▶ Kutipan Teks
******
Pengamat politik sekaligus inisiator pemilu serentak Effendi Ghazali mengaku siap jika dibawa ke ranah hukum terkait usulan jika dianggap negatif.
TRIBUNNEWS.COM - Pengamat politik sekaligus inisiator pemilu serentak Effendi Ghazali memberikan pernyataan terkait Pemilu 2019.
Pernyataan tersebut diungkapkan Effendi Ghazali saat menjadi narasumber acara Rosi seperti dalam channel YouTube Kompas TV, Kamis (9/5/2019).
Mulanya pembawa acara, Rosi mengatakan bahwa Effendi dikabarkan menjadi satu di antara orang yang paling bertanggungajawab atas pemilu serentak lantaran menjadi satu di antara inisiator Pemilu 2019.
Oleh karenanya, Rosi ingin mengklarifikasi apakah Effendi merasa orang yang harus bertanggungjawab atas pemilu serentak kali ini.
Dengan tegas Effendi mengatakan sebagai ilmuwan, dirinya diajari untuk tidak menjadi seorang pengecut.
Untuk itu, effendi menyatakan siap jika dibawa ke ranah hukum terkait usulan pemilu yang dilakukan secara serentak dianggap memiliki banyak negatif.
"Anda enggak boleh pengecut," ujar Effendi.
"Jadi kalau ini memang dikaitkan dengan judicial review yang lalu, ya ini lah saya."
"Kalau memang ada peraturan hukum yang mengatakan pengaju judicial review yang kemudian dikabulkan, lalu bisa diseret dengan aturan hukum, apa pun saya siap," tambahnya.
Kendati demikian, Effendi mengemukakan bahwa sebenarnya saat pengajuan usulan pemilu serentak sudah melewati kajian yang mendalam.
"Pada waktu kami mengajukan itu, penuh dengan kajian yang sangat dalam, diperkuat oleh ahli-ahli," ujarnya.
Sejumlah ahli yang dimaksud oleh Effendi meliputi Hakim Konsitutisi sekaligus ahli hukum tata negara Prof Saldi Isra, ahli hukum tata negara Irman Pyutra Sidin, pakar psikologi politik Prof Hamdi Muluk, ahli kepemiluan perludem Didik Supriyanto, dan saksi fakta KH. Slamet Effendi Yusuf.
Effendi lantas menjelaskan bahwa usulannya itu merupakan kehendak asli dari Undang-undang Dasar (UUD) 1945.
******
▶ Data Hasil Ekstraksi

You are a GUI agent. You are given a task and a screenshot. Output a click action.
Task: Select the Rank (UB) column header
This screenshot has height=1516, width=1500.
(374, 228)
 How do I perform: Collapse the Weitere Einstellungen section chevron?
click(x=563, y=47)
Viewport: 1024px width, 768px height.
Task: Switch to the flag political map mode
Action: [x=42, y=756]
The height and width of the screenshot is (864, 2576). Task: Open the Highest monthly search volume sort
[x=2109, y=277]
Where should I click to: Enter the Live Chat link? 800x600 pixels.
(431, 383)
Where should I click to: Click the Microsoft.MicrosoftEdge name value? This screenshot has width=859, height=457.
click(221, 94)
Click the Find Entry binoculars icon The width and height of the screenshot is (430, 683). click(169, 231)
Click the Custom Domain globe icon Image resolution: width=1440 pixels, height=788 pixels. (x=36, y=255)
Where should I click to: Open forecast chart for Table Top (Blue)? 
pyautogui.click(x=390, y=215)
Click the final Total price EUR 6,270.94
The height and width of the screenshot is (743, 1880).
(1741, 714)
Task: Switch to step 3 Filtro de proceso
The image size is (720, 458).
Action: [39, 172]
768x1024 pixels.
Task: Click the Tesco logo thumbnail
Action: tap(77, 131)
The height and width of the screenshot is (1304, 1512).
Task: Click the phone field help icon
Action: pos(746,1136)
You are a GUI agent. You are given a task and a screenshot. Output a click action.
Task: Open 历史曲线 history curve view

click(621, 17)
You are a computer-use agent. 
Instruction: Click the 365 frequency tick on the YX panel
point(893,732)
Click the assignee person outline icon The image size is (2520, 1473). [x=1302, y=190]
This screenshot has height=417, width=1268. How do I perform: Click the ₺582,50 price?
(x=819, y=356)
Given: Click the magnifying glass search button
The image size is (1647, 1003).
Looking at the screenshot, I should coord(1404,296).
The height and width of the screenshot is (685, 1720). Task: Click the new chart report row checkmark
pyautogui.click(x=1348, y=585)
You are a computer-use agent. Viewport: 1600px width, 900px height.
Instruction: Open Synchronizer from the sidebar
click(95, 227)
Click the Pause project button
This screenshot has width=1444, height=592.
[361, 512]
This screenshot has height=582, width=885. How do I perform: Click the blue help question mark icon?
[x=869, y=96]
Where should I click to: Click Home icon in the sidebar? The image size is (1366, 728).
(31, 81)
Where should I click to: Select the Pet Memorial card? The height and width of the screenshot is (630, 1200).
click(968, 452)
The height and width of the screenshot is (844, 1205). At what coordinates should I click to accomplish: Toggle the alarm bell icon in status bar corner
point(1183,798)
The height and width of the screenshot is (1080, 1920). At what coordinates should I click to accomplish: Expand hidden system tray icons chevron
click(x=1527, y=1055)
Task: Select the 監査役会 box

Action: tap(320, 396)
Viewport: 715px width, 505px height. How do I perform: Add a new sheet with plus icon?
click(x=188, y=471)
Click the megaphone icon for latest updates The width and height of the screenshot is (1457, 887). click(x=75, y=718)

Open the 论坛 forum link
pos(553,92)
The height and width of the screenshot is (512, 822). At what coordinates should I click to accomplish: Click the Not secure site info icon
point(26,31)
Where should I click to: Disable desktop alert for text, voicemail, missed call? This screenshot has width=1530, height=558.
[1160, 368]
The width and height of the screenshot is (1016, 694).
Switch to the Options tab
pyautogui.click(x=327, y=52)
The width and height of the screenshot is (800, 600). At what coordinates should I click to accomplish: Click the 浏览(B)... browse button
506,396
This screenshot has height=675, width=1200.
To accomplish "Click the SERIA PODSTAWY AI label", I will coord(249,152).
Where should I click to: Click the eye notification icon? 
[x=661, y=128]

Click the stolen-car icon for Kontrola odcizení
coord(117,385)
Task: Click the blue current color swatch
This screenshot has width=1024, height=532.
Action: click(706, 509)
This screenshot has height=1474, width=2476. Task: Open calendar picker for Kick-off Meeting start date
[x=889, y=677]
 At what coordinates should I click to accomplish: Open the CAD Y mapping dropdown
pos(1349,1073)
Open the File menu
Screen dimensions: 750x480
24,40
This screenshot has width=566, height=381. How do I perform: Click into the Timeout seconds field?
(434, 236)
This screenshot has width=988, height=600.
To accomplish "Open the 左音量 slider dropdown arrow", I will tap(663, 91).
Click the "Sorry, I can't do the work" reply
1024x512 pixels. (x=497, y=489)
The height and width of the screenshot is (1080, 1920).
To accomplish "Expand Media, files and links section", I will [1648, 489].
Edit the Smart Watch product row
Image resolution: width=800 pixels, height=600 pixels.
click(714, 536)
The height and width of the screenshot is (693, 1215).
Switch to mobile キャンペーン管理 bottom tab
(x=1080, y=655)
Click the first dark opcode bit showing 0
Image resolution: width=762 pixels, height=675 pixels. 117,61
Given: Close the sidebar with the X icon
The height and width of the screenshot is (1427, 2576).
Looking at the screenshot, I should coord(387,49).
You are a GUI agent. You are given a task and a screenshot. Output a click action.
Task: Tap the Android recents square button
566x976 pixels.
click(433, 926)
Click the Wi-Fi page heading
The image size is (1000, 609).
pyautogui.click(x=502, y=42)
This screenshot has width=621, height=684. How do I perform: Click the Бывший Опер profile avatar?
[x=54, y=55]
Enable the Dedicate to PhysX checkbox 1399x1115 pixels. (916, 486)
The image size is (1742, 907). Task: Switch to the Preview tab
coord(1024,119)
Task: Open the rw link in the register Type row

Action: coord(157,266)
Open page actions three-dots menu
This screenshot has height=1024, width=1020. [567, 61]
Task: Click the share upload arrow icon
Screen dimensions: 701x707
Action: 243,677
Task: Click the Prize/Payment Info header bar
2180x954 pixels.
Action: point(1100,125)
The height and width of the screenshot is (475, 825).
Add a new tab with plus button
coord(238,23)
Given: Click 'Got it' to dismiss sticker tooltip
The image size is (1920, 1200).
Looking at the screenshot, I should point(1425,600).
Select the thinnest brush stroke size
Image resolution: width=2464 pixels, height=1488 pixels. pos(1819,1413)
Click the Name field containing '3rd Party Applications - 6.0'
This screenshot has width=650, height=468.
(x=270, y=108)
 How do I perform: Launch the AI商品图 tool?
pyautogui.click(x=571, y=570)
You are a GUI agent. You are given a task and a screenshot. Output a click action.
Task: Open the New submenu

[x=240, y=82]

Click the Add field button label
******
▶ Soal Latihan
- a) Menurut artikel tentang pemilu serentak, di acara apa Effendi Ghazali menyampaikan pernyataannya?
- b) Lanjutkan artikel tentang pemilu serentak mulai dari setelah kalimat terakhir yang ditampilkan.

▶ Jawaban Soal
- a) Di acara Rosi, seperti yang ditayangkan di kanal YouTube Kompas TV.

- b)
"Jadi pada waktu kami mengajukan, tidak bisa tidak hakim konstitusi kalau mereka mengawal konstitusi, mereka harus mengabulkannya," jelas Effendi.
"Karena itulah original intent dari UUD kita," imbuhnya.
Effendi juga mengungkapkan bahwa usulan pemilu serentak itu sempat dipersidangkan selama satu tahun lebih.
Ia menuturkan dalam persidangan itu juga dihadiri oleh pihak-pihak terkait.
"Hadir di situ para ahli-ahli terkait, pemerintah hadir, DPR hadir, KPU Hadir, dan semua yang terkait," ungkap Effendi.
"Dari interaksi itulah, kemudian diputuskan oleh 9 hakim Mahkamah Konstitusi (MK) dengan perbandingan 8 lawan 1, bahwa ini memang kehendak UUD kita," tandasnya.
Simak dari menit 2.15:
Tanggapan Effendi soal Banyaknya Petugas KPPS Meninggal
Diberitakan sebelumnya, Effendi juga sempat angkat bicara terkait Pemilu 2019.
Hal ini diungkapkan Effendi saat menjadi narasumber di acara Fakta tv One, Senin (6/5/2019).
Mulanya, pembawa acara Fakta, Balques Maningsang bertanya soal banyaknya anggota Kelompok Penyelenggara Pemungutan Suara (KPPS) yang meninggal dunia saat bertugas dalam pemilu.
"Kita sedang dalam kedukaan ada 300 lebih anggota KKPS yang gugur dalam penugasannya menjadi anggota KPPS, abang juga bersuara, kenapa bersuara dan apa isi suaranya?," tanya Balques.
Effendi lalu memberikan jawaban bahwa ada orang yang menganggap dirinya harus bertanggungjawab karena menjadi inisiator pemilu serentak hingga disetujui oleh Mahkamah Konstitusi (MK).
"Ya bersuara karena beberapa, yang pertama ada siapa namanya wartawan Dimas Sumanto kalau enggak salah mengatakan yang harus bertanggung jawab Effendi Ghazali dan Ketua MK karena mengajukan yudisial review uji Undang Undang itu ke Mahkamah Konstitusi," jawab Effendi.
"Bahkan Buya Safii Maarif seakan-akan mengatakan ini juga harusnya yang pernah mengatakan menyambut pemilu serentak ini mencabut ucapannya," tambahnya.
Pengamat politik ini lalu mengatakan soal meninggalnya petugas KPPS bukan hal yang baru.
"Kemudian pastilah ini soal jumlah yang meninggal ini menurut saya memang jangan-jangan terbesar juga dalam sejarah pemilu."
"Walaupun kita harus catat menurut Perludem di tahun 2014 ada 157 KPPS yang meninggal tapi ini kan luar biasa karena belum pernah ada anggota KPPS atau yang membantu pemilu di seluruh dunia barang kali yang gantung diri. Ada di Sleman, ketua KPPS nya gantung diri," ujarnya.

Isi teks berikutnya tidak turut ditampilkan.